L’industrie automobile française au bord de l’effondrement

Paris, 12 mai, AZERTAC
L’automobile française traverse une crise profonde. Portée par les deux géants que sont Renault et Stellantis, elle fait face à un effondrement du marché et à des normes européennes jugées trop contraignantes. Dans une interview accordée au Figaro, les PDG John Elkann (Stellantis) et Luca de Meo (Renault) tirent la sonnette d’alarme : si rien ne change rapidement, plusieurs usines pourraient fermer d’ici trois ans.
Depuis 2019, le marché européen est passé de 18 à 15 millions de véhicules vendus par an, et cette chute pourrait se poursuivre jusqu’à une division par deux d’ici à 2035. En France, le mois d’avril 2025 a vu une baisse de 5,63 % des immatriculations, selon les données d’AAA Data. Une tendance inquiétante, aggravée par une réglementation européenne jugée trop complexe et par une demande en nette baisse.
L’un des problèmes majeurs, selon les dirigeants, est l’impossibilité de produire des voitures abordables. « Les réglementations européennes rendent nos voitures plus lourdes, plus complexes et plus chères », déplore Luca de Meo. Il affirme que 92,5 % de la hausse de 40 % du prix d’une Renault Clio entre 2015 et 2030 est due à ces règles.

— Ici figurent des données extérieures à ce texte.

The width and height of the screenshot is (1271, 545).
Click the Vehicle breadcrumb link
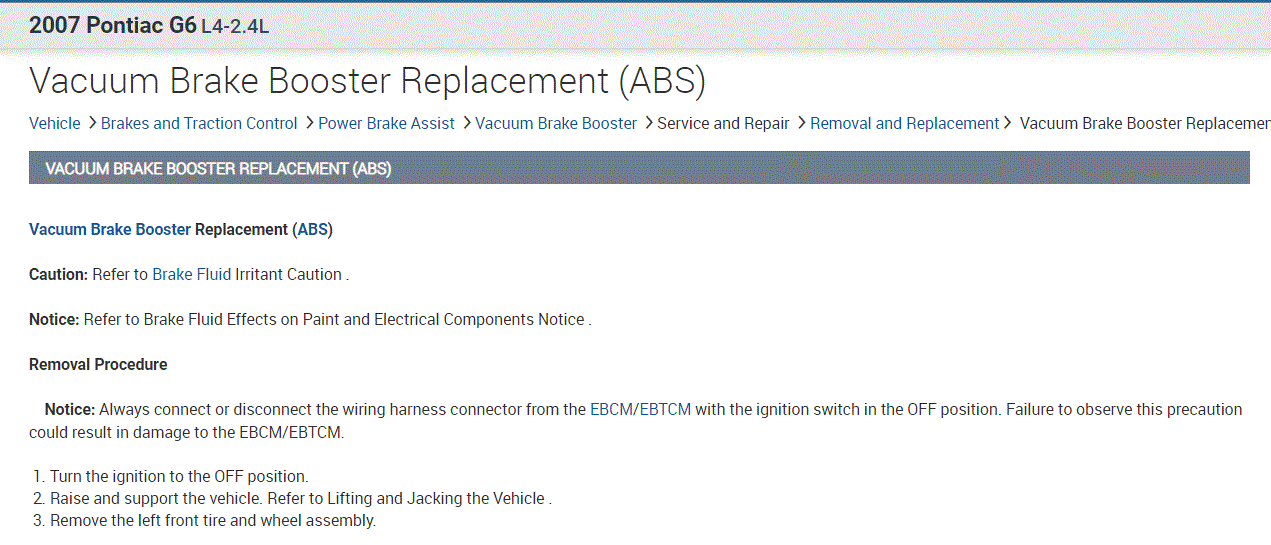pos(54,124)
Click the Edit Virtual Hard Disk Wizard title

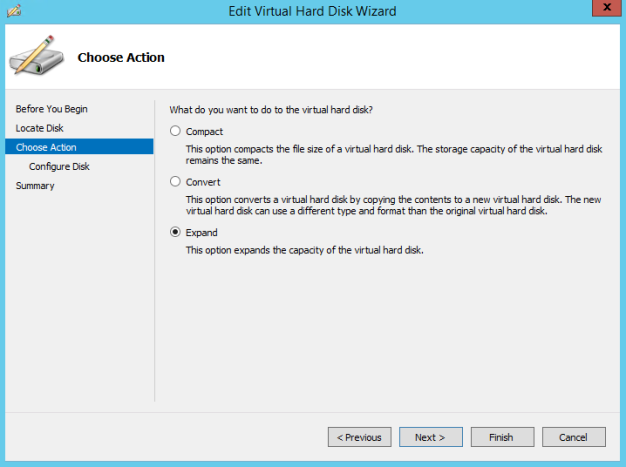pyautogui.click(x=313, y=11)
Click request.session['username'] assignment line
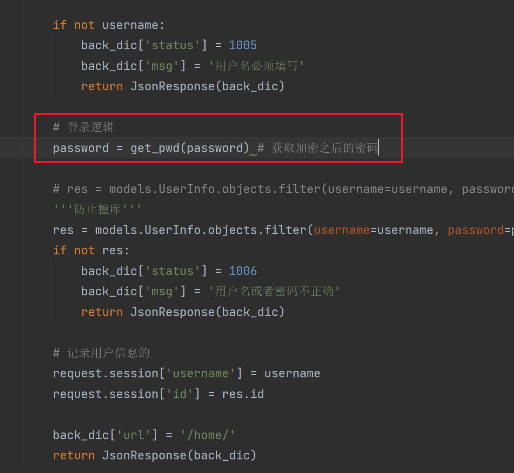The image size is (514, 473). coord(187,373)
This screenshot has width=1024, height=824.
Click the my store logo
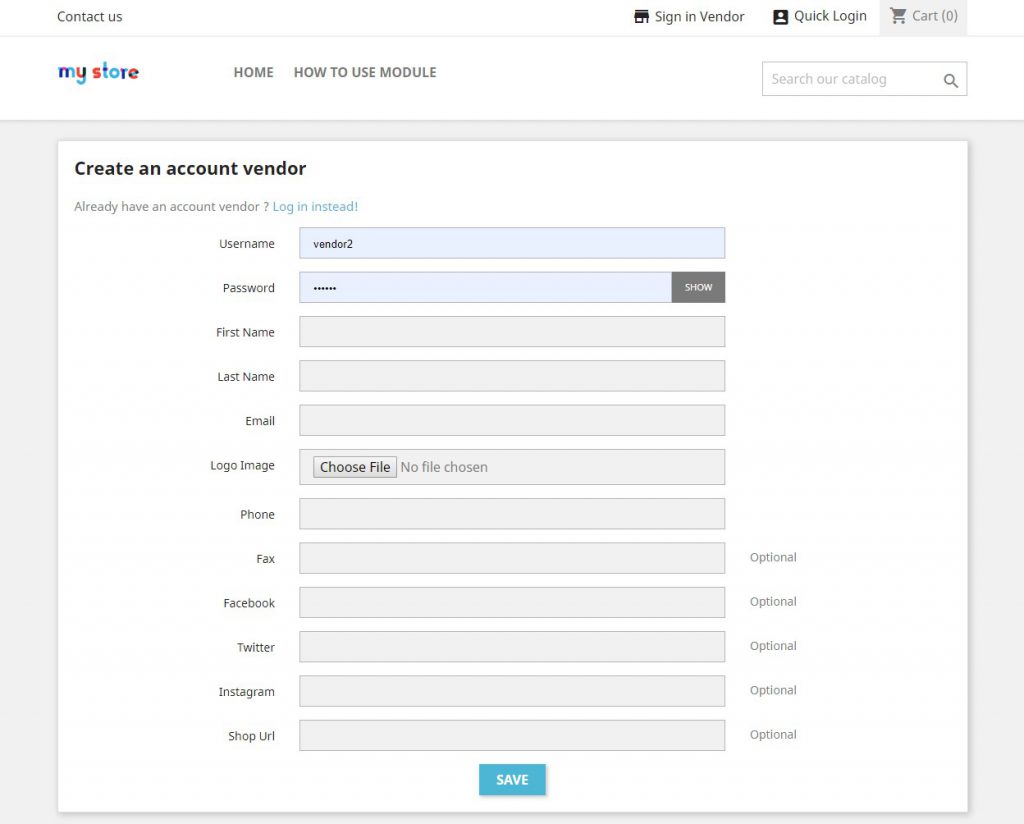98,72
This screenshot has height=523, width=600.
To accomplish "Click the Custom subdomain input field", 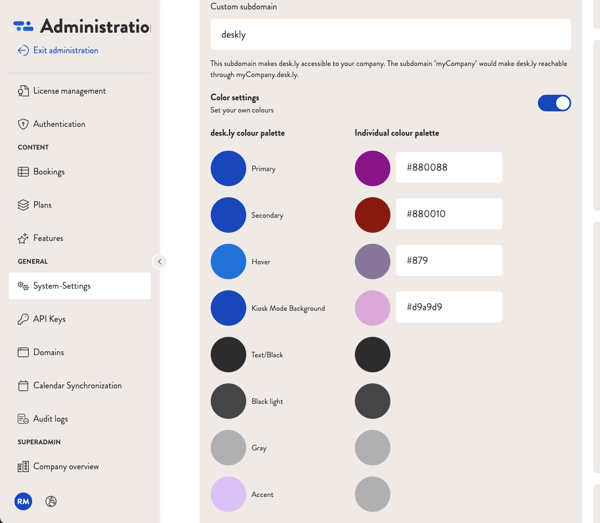I will [390, 35].
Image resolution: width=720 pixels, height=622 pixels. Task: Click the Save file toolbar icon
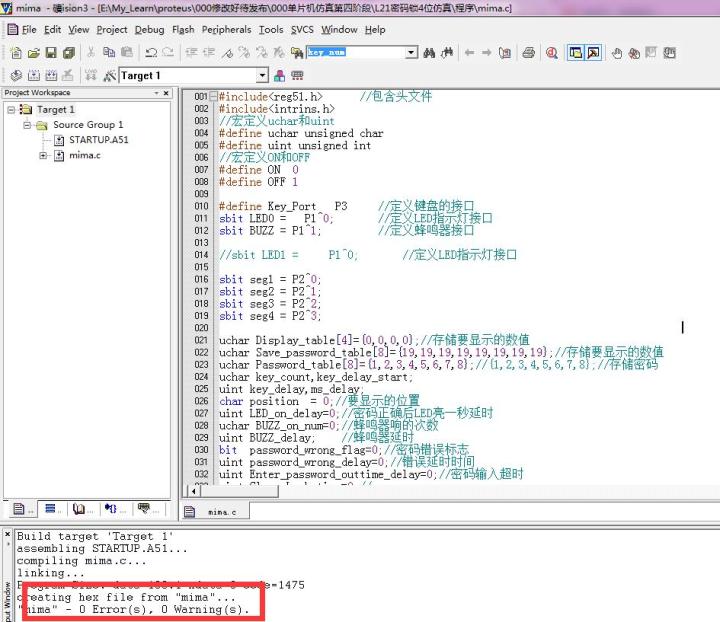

Des normes comme GSR2, qui imposent l’intégration de technologies coûteuses même sur les petits modèles, ou encore des tests de sécurité mal adaptés, font grimper les prix et découragent les acheteurs. Résultat : la part des particuliers dans les ventes de voitures neuves est tombée de 62 % en 2001 à seulement 43 % en 2025. Beaucoup se tournent désormais vers l’occasion, dont les ventes ont encore progressé (+3,1 % en avril).
La transition vers l’électrique, censée être une solution, aggrave le malaise. Chez les particuliers, les ventes de véhicules électriques chutent de 44 %, freinées par la baisse des aides publiques et des prix trop élevés. Seule la nouvelle Renault R5 parvient à tirer son épingle du jeu en restant la voiture électrique la plus vendue. Côté entreprises, les flottes continuent de soutenir le secteur (22 % des immatriculations), mais cela ne suffit pas à relancer le marché.
John Elkann critique la stratégie européenne centrée sur le “zéro émission" d’ici 2035, qui ne tient pas compte de la réalité d’un parc automobile vieillissant — avec un âge moyen de 12 ans. Il plaide pour une approche plus souple et plus réaliste, qui reconnaîtrait aussi les mérites des véhicules thermiques modernes et hybrides.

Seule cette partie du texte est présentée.